▶ [PROBLEM SET]:
**a)** Please print the stretch of the short story text from "From this perspective, Lygia" through "contemporary Brazilian literature.", word for word.
**b)** In the short story text, what is named as the distinguishing factor of the genre?

▶ [TEXT EXCERPT]:
━━━━━━━━━━━━━━━━━━━━━━━━━━━━━━

At the schooling stage researched, literary genres are prevalent as study material and, for this reason, short story is considered feasible to think about the materialization of language, by its enunciative nature. It is also important to understand that the producer of a written short story assumes the social role of a storyteller, someone who creates an impression of objectivity and relies on a dynamic time, with a succession of events and transformations of events told (ABDALA JÚNIOR, 1995; PATRINI, 2005).

The distinguishing factor of the genre is brevity, however, not based on its effects, but on its causes. For Friedman (MAY, 1976), the question is whether to cause or not to cause a greater impact on the reader. The aim, therefore, is to differentiate itself by contraction: the storyteller condenses the subject to present their best moments.

The delimitation of the short story nowadays interests us because there is, in it, recurrence of thematic approaches, which retrieve the various forms of representation of the contemporary human being, materializing his/her self-awareness. Narrative structures of this genre provide the study related to the context of literary production today, highlighting: intensification of playfulness in the creation, deliberate use of bivocality, stylistic eclecticism, metalanguage exercise, textual fragmentism, ideological criticism, plural view of the construction of a national reality.

From this perspective, Lygia Fagundes Telles’s short stories, which will illustrate the analysis, were also selected, because she is among the authors suitable for being in this research, due to her contribution to modern and contemporary Brazilian literature.

With a distinctly personal style, without submitting to colloquialism, the writer makes recurrences in her texts to precise dialogues, which capture the subtle nuances of thoughts and feelings, bringing to light conflicts underlying every one's soul. In her short stories, psychological factor almost always predominates over the factual: what engages the reader seems to be the atmosphere created, what is sensed, what is said subliminally.

━━━━━━━━━━━━━━━━━━━━━━━━━━━━━━

▶ [DATA EXTRACT]:
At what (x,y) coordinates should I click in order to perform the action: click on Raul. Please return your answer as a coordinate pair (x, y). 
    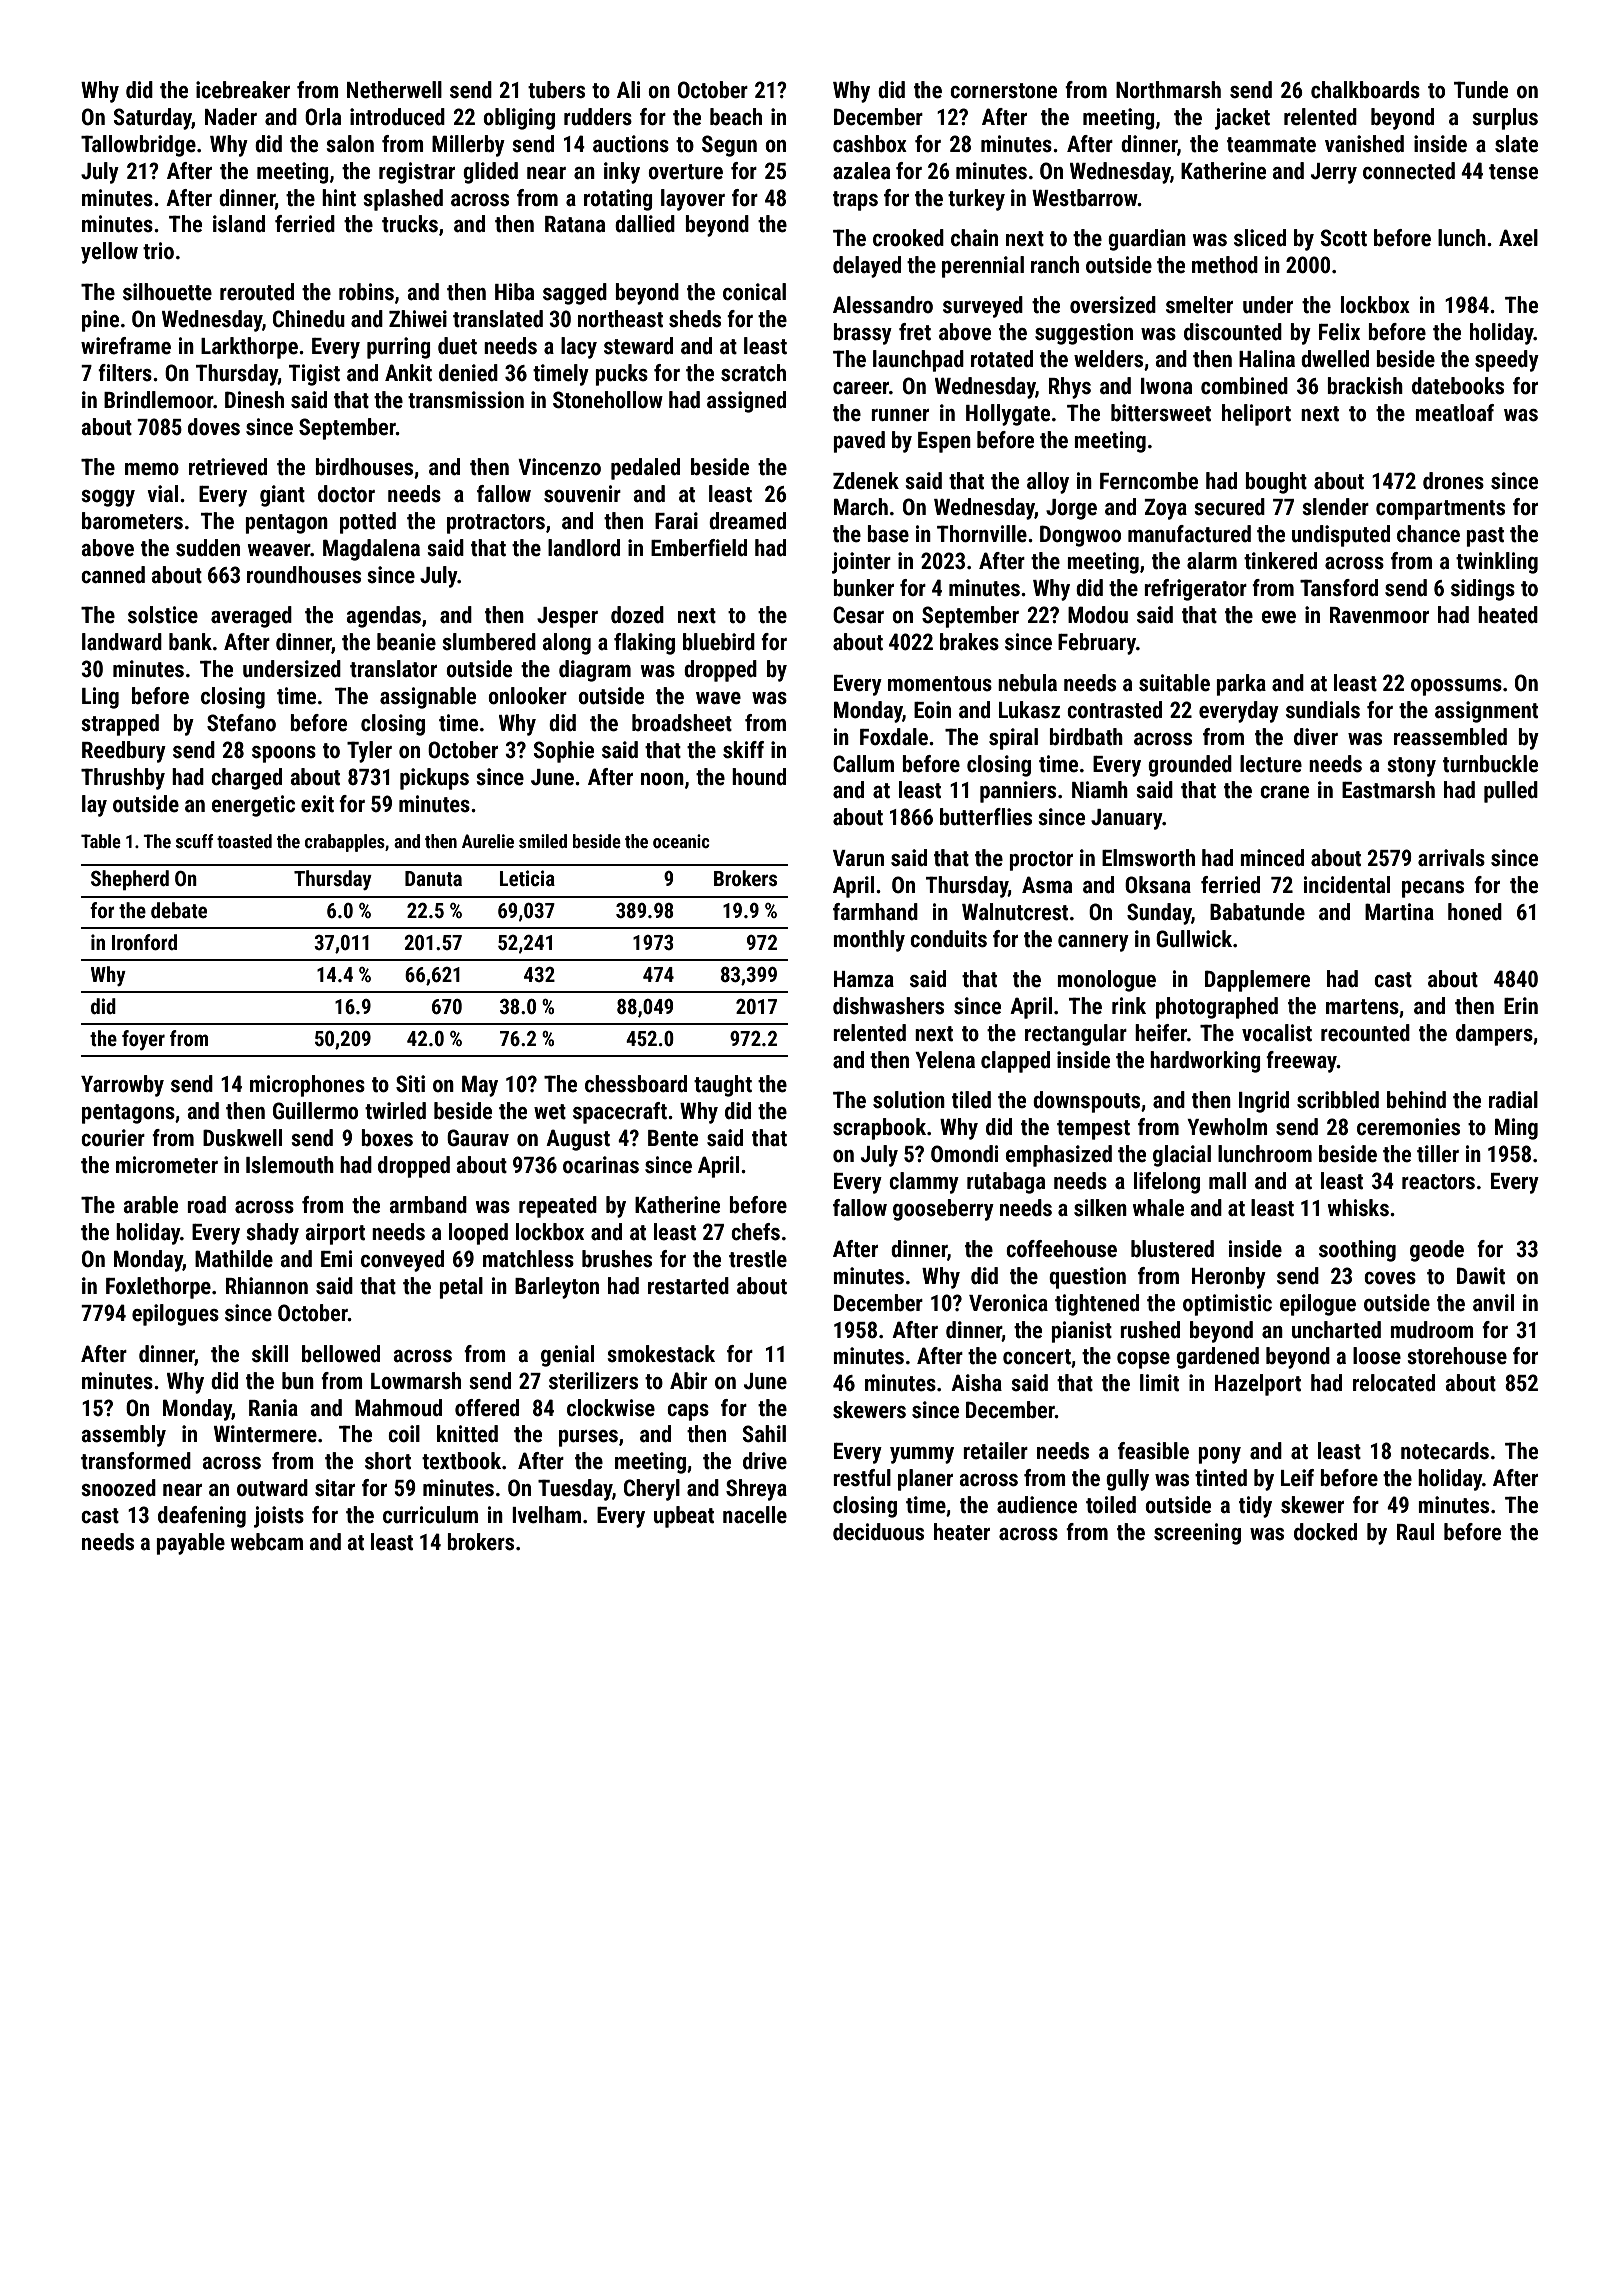
    Looking at the image, I should click on (1415, 1531).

━━━━━━━━━━━━━━━━━━━━━━━━━━━━━━

▶ [ANSWERS FOR THE TASKS]:
**a)**
From this perspective, Lygia Fagundes Telles’s short stories, which will illustrate the analysis, were also selected, because she is among the authors suitable for being in this research, due to her contribution to modern and contemporary Brazilian literature.

**b)** Brevity, based not on its effects but on its causes.